Erstellt am / von Ulrike Pawel / in FLUGBETRIEB

Bundesliga-Krimi: um einen Punkt am Klassenerhalt vorbei

Die Bensheimer Segelflieger wussten, dass die letzte, entscheidende Bundesligarunde eng werden würde: Die Konkurrenz dicht auf den Fersen, fünf eigene Leistungsträger gebunden durch einen Wettbewerb in Landau/Pfalz und eine nasse, windige Wetterlage. Doch wie spannend das Rennen würde und wie knapp es ausgehen würde, dass ahnte vorher niemand.

Wo andere vielleicht vorzeitig aufgeben und eher an ein Wochenende im Wellnesshotel denken, zeigten die Bensheimer Segelflieger echten Sportsgeist.
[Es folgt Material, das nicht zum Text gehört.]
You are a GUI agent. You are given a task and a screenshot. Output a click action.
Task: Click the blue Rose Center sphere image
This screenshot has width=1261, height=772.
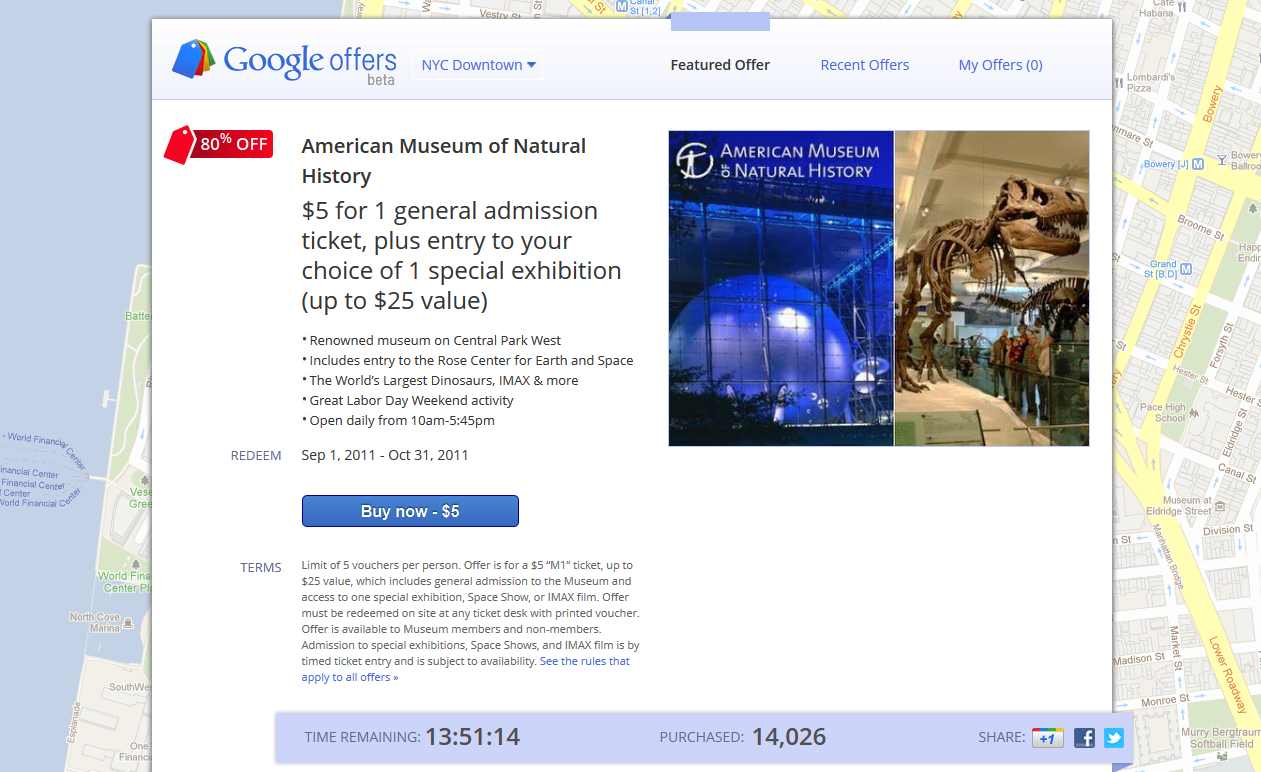(780, 330)
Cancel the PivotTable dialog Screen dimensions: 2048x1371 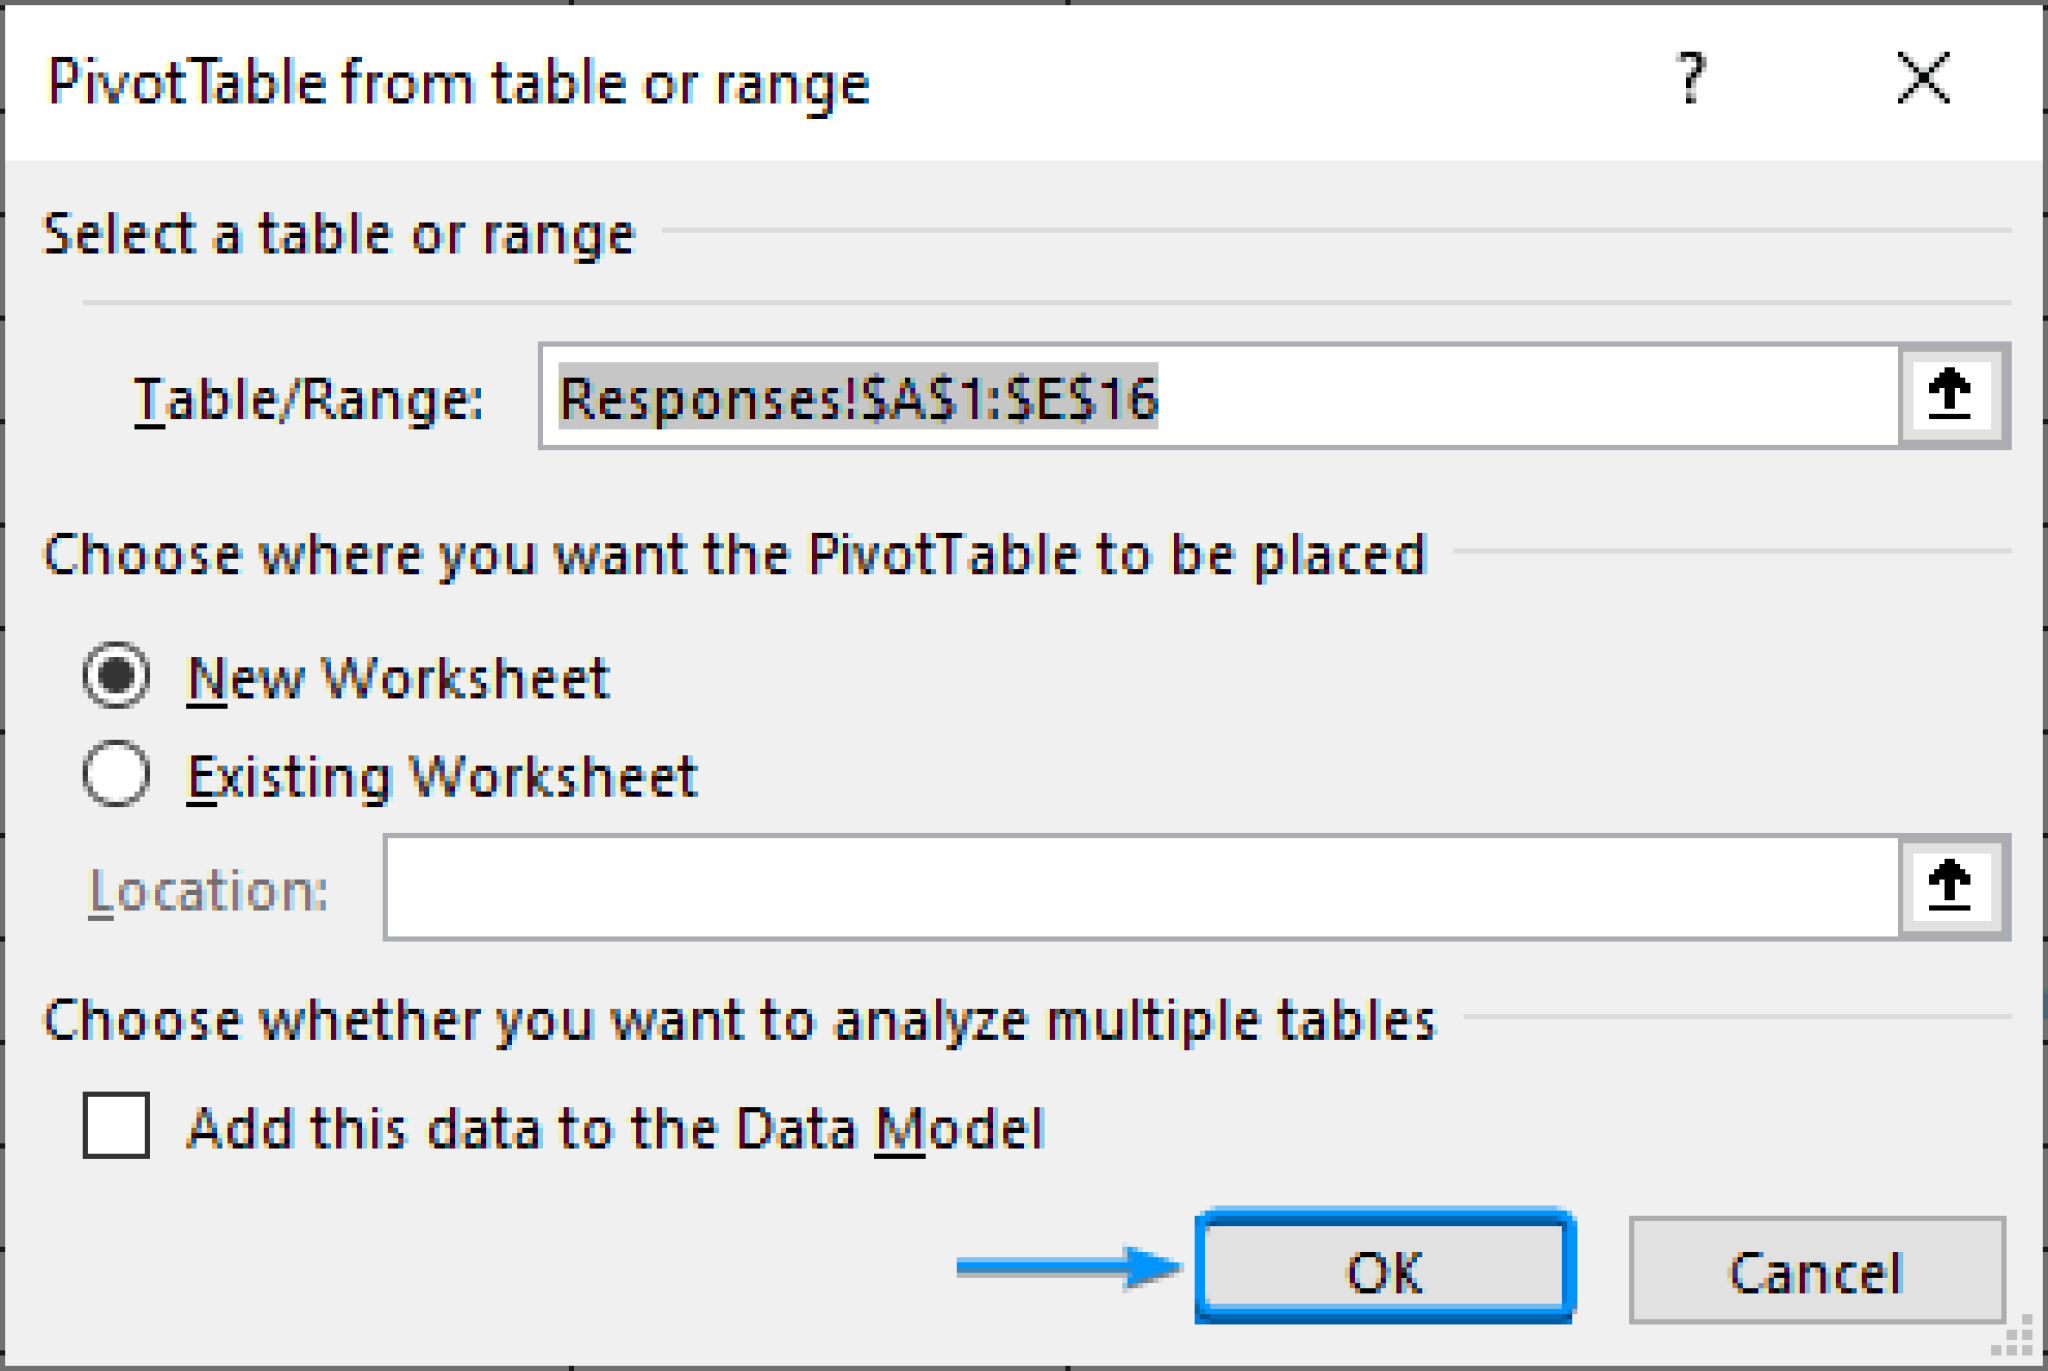(1818, 1272)
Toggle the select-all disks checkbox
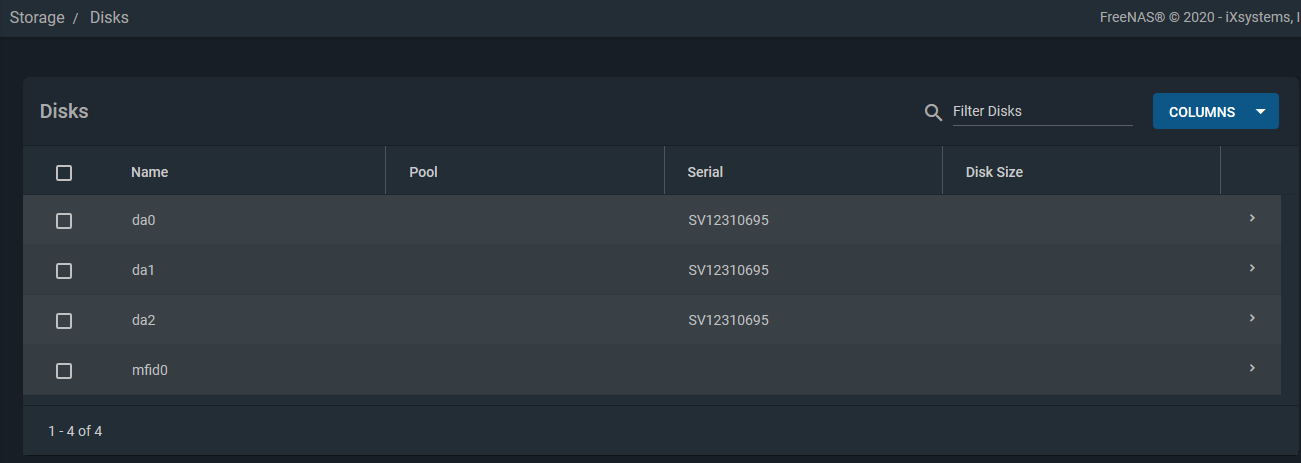This screenshot has height=463, width=1301. tap(64, 173)
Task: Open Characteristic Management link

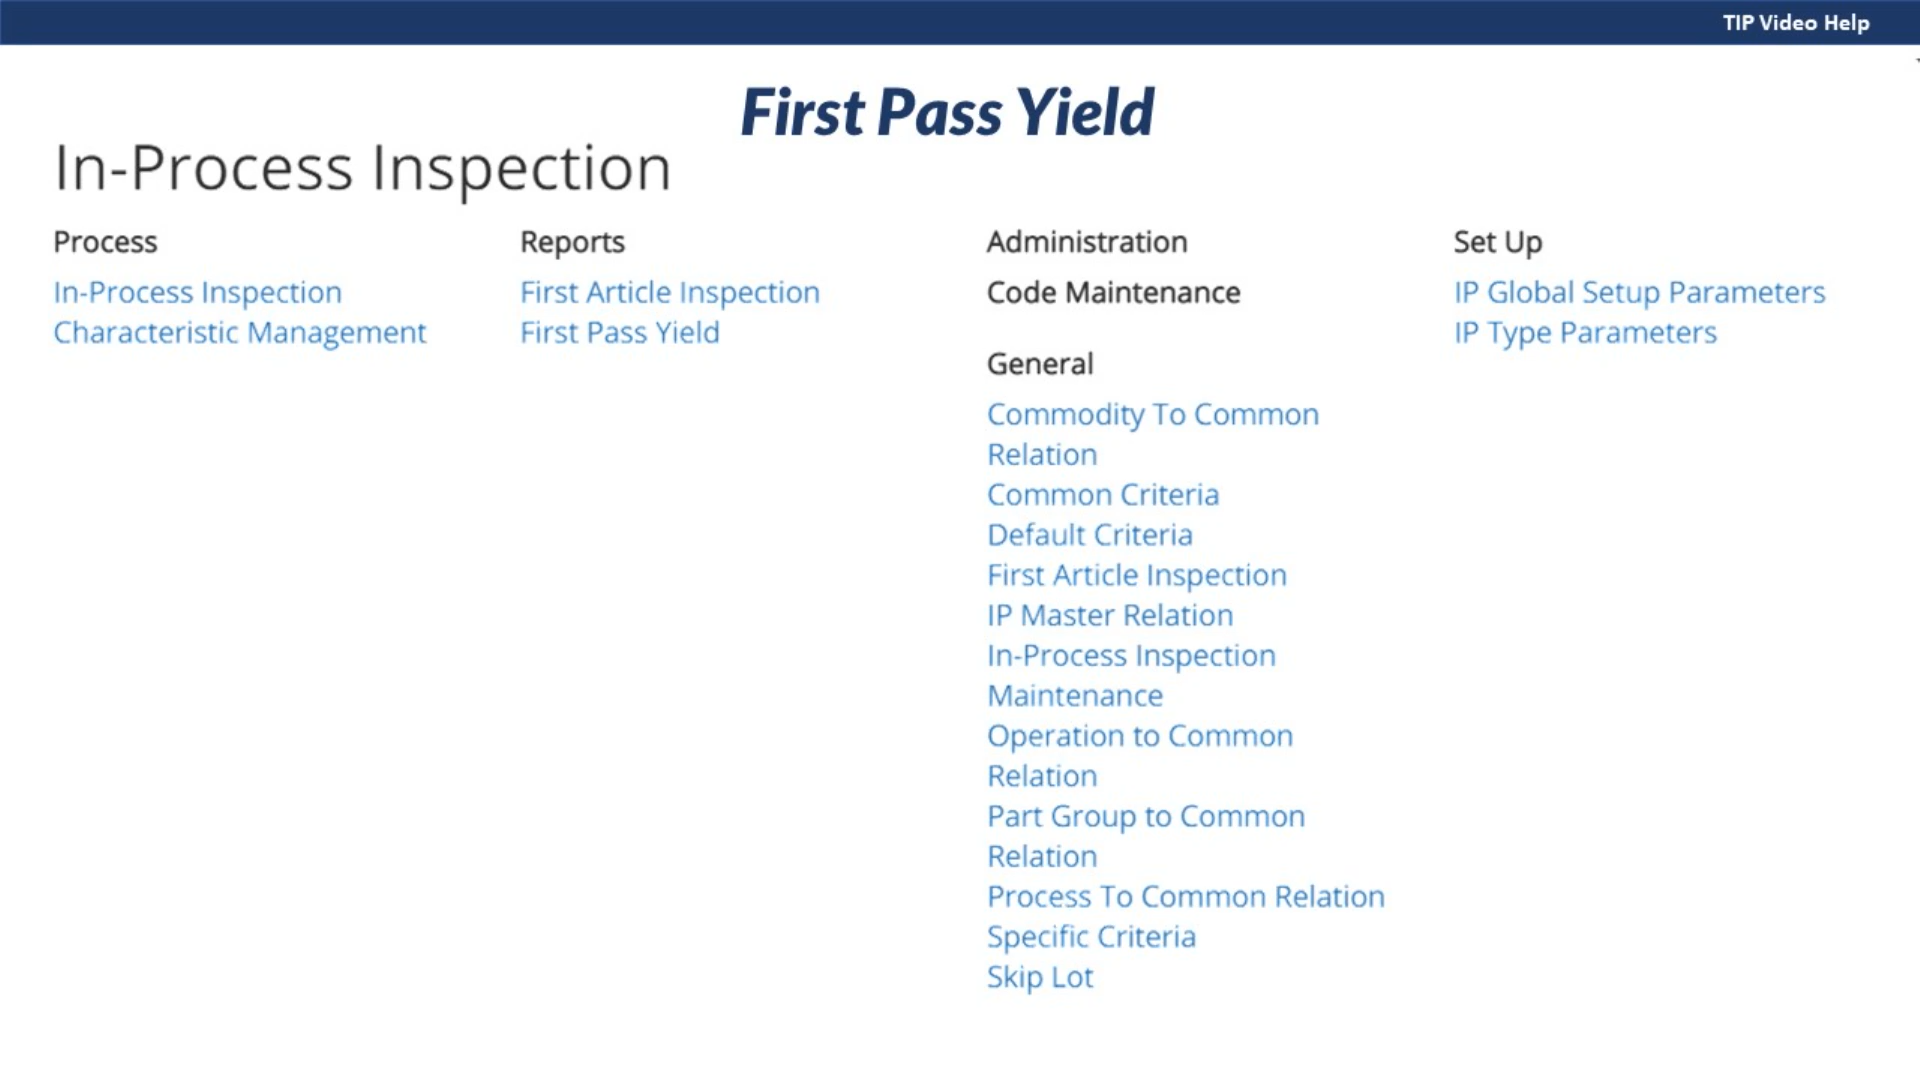Action: (239, 332)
Die Bodenmannschaft und Rückholer standen bereit. Sechs Piloten wagten die Herausforderung: mindestens 100 km mit maximal vier Wendepunkten zu erfliegen, Höchstgeschwindigkeiten ließ diese Wetterlage nicht zu. Der Plan: Wenn der kräftige Südwestwind (in 1000 mit 50 km/h prognostiziert) etwas mehr auf West dreht, dann könnte Hangflug entlang der Bergstraße möglich sein. Bis dahin wolle man versuchen, die „mäßige, durch Wind und Überentwicklung gestörte Thermik“ zu nutzen. Nach dem ersten großen Regenschauer startete das Feld: Judith Simon, Klaus Schäfer, Klaus Koser, Moritz Schmiede und Matthias Neubacher.

Die brodelnde Wetterküche ließ nur wenige Sonnenstrahlen durch. Der Wind, als Hangwind oft treuer Verbündeter der Bergsträßer Segelflieger, erwies sich als launiger, unsteter Geselle. Er blies hartnäckig aus Südwest, drehte phasenweise scheinbar auf West, aber nur, um kurz darauf abzuflauen bzw. wieder zurück auf Südwest zu drehen. Somit war weder Thermik noch Hang richtig nutzbar. „Ich habe es noch nicht mal aus der Platzrunde geschafft!“ Frustriert landeten die Piloten vor dem nächsten großen Schauer: Kilometerstand: maximal 92 km – zu wenig. Nur Moritz Schmiede mit seiner ASW15 schaffte es bis nach Sinsheim, um sich dort in einem kleinen Wetterfenster mit dem Wind erfolgreich nach Osten vorzuarbeiten: „Ich dachte mir, das könnte klappen und gut Kilometer bringen. Und zurück? Könnte gut Geld kosten. Egal, das war die Sache wert…“. Der Rückflug endete in Niederstetten. Kilometerstand: 204 km, Durchschnittsgeschwindigkeit: respektable 81 Km/h, Rückschleppkosten: standen bei Redaktionsschluss noch nicht fest.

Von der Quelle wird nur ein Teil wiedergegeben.